FOR THE EASTERN DISTRICT OF NORTH CAROLINA
SOUTHERN DIVISION
No. 7:17-CV-29-FL
HSG, LLC d/b/a “HIGH SPEED GEAR,”
Plaintiff,
v.
PROTECTIVE ORDER
EDGE-WORKS MANUFACTURING
COMPANY d/b/a “G-CODE” et al.,
Defendants.
WHEREAS, all of the parties to this civil action, through counsel, jointly represent that (i)
certain information, documents and things likely to be requested and produced in this action will
be confidential commercial information, such as product manufacturing materials and methods,
sales records, customer lists, customer contacts and customer information, business information or
marketing plans, strategies or methods, pricing and financial documents, and product cost
information, and (ii) filings in this action will likely include copies of, excerpts of, or detailed
references to the Global Settlement Agreement between and among the parties, dated December
8, 2015 (Exhibit A to the Amended Complaint, DE#33; the “Settlement Agreement”), which
contains a confidentiality provision applicable to filings in this action; therefore, to preserve the
confidential or proprietary status of such information, the parties jointly request the entry of an
appropriate Protective Order pursuant to Rule 26(c) of the Federal Rules of Civil Procedure; and
WHEREAS, the parties, through counsel of record in this action, have all agreed to the
form and content of such an Order as hereinafter set forth; and
WHEREAS, this Order shall also govern materials produced during discovery by any
nonparty, where the nonparty or a party requests the protections provided by this Order; and
BASED on the foregoing and upon a review of the proposed Protective Order, the Court
believes that the entry of the Protective Order is fair, in the interest of justice, and should be
entered.
NOW, THEREFORE, it is ORDERED that until this Order is amended or superseded by
the Court, the parties will follow the procedures set forth below with respect to the use of all
produced documents, responses to interrogatories and requests for admissions, deposition
transcripts and any other information, documents, objects or things that have been or will be
produced by any party (“Producing Party”) during proceedings in this action:
1.
Definition of Confidential Matter. As used herein, “Confidential Matter” shall
mean any information, documents or things furnished in the course of this litigation by any party
(or nonparty) that any party (or nonparty) designates as “CONFIDENTIAL” or “ATTORNEYS’

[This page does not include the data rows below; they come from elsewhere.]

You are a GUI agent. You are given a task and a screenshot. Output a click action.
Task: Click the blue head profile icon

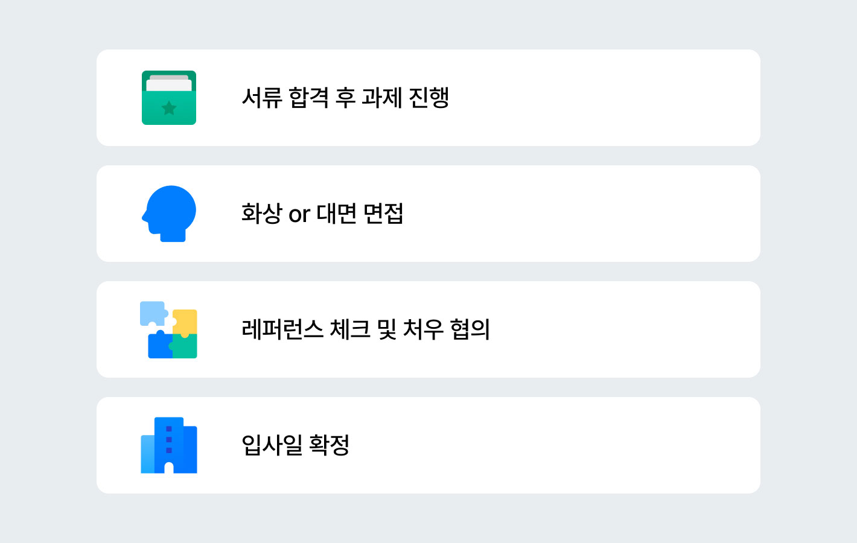click(169, 214)
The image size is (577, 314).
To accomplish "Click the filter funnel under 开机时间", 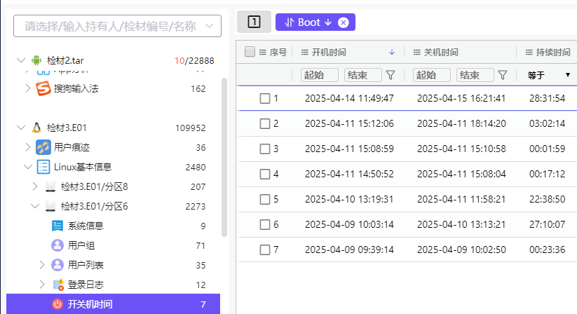I will coord(391,75).
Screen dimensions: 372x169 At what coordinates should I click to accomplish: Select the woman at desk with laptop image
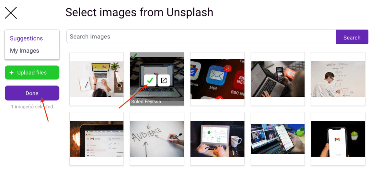coord(97,79)
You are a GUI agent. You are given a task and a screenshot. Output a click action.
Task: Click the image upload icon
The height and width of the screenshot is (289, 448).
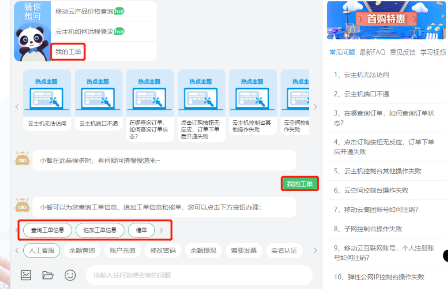26,275
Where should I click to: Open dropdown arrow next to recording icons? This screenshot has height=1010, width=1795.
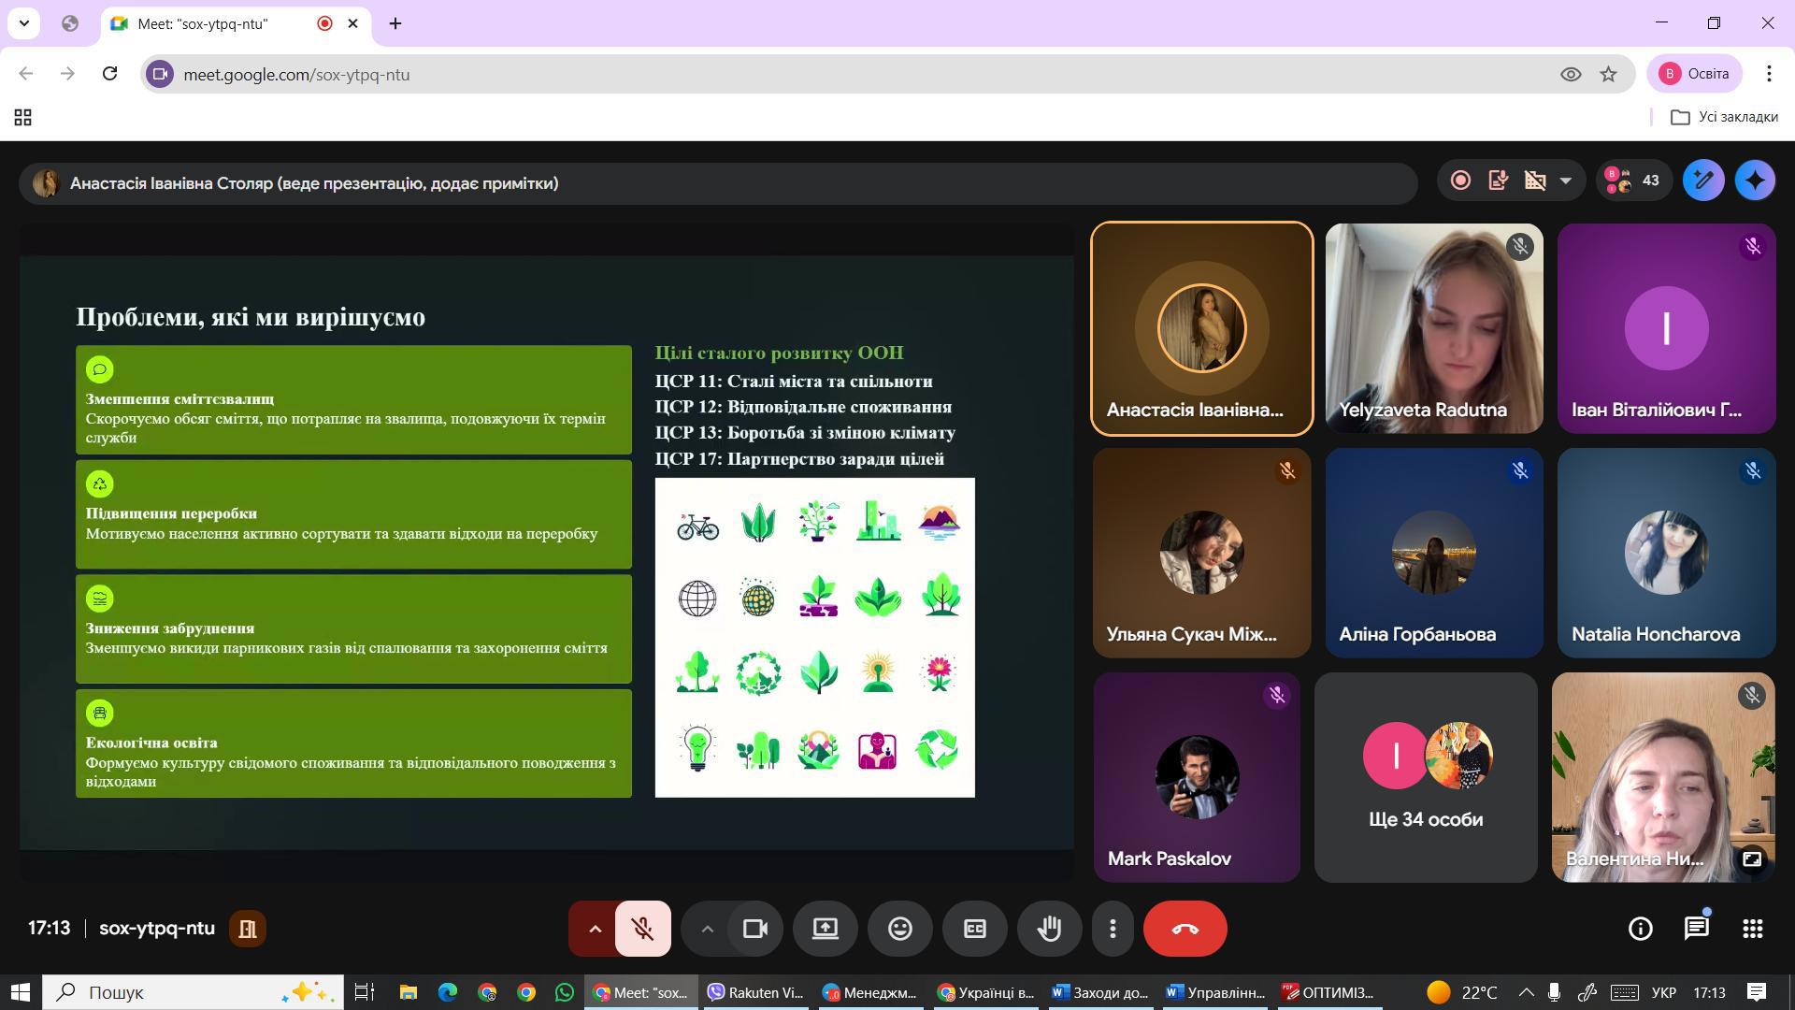(x=1565, y=180)
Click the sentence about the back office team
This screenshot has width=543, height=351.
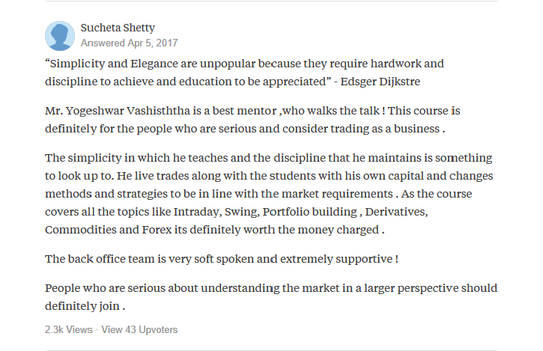222,259
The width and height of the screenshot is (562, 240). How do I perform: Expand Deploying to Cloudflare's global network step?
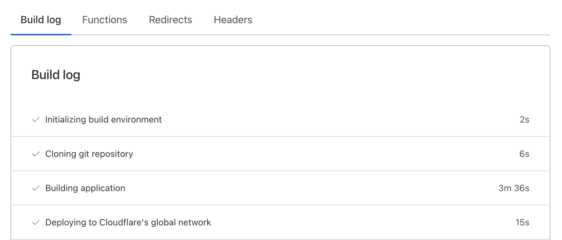(128, 223)
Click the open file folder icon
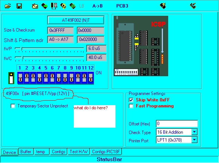 coord(8,6)
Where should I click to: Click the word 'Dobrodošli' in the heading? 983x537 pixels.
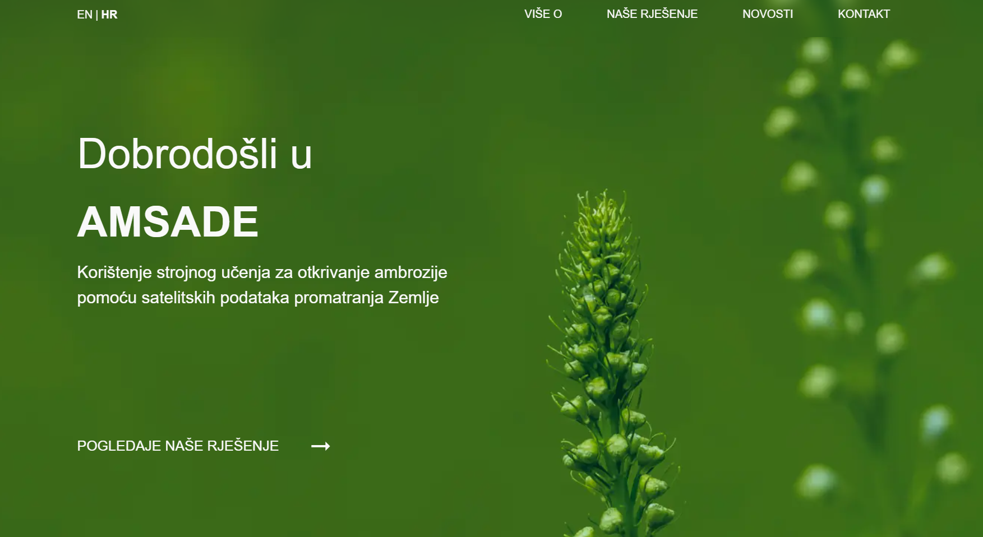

EYES ONLY” pursuant to subparagraphs 1(a) or 1(b) below.
(a) Confidential Matter may be designated “CONFIDENTIAL” if the Producing Party
reasonably and in good faith believes it constitutes, reflects, contains or otherwise discloses
(i) material non-public insider information, confidential and/or commercially sensitive or
proprietary information, such as product manufacturing methods or materials, sales records,
customer lists, customer contacts and customer information, business information or marketing
plans, strategies or methods, pricing and financial documents, and product cost information;
(ii) personnel files; (iii) information that a party is under a duty to preserve as confidential under a
court or administrative order, pursuant to Section 14 of the Settlement Agreement, or by agreement
with or obligation to a third person; or (iv) other information which the Producing Party believes
in good faith must be maintained in confidence in order to protect its business or commercial
interests.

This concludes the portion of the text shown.